┌─ Records provided

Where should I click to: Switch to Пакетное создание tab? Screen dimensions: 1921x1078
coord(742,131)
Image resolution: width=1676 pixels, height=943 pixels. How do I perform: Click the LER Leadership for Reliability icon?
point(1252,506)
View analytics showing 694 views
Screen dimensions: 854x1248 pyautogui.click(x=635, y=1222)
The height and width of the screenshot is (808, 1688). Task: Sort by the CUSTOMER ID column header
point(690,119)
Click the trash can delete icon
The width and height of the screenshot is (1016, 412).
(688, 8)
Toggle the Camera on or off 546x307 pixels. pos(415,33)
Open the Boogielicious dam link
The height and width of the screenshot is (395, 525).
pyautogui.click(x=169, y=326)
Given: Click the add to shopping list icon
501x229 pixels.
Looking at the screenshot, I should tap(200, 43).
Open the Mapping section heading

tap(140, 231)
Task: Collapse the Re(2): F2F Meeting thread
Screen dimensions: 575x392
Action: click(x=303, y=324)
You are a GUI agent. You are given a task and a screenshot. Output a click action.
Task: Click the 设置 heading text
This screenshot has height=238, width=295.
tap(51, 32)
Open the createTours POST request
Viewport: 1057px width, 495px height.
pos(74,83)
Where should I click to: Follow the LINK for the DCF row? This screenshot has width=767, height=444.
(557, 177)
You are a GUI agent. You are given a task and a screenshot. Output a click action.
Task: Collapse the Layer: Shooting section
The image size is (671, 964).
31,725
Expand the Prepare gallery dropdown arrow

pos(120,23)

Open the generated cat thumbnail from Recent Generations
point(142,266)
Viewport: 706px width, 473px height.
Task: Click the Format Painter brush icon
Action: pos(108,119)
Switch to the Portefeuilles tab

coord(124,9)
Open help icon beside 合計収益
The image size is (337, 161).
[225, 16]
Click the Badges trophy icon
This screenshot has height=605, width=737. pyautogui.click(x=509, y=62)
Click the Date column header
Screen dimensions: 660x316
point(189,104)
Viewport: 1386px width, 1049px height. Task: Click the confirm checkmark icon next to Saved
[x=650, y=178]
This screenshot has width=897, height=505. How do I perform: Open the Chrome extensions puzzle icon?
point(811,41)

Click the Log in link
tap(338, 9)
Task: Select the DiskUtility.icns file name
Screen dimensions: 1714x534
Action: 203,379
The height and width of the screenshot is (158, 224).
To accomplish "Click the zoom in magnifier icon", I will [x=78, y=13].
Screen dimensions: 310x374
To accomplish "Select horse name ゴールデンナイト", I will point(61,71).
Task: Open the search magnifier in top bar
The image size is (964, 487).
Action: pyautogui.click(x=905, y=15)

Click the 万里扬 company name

└─

Which lines in the records above contain the word "section"? Copy out each of them.

Open the Mapping section heading
Task: Collapse the Layer: Shooting section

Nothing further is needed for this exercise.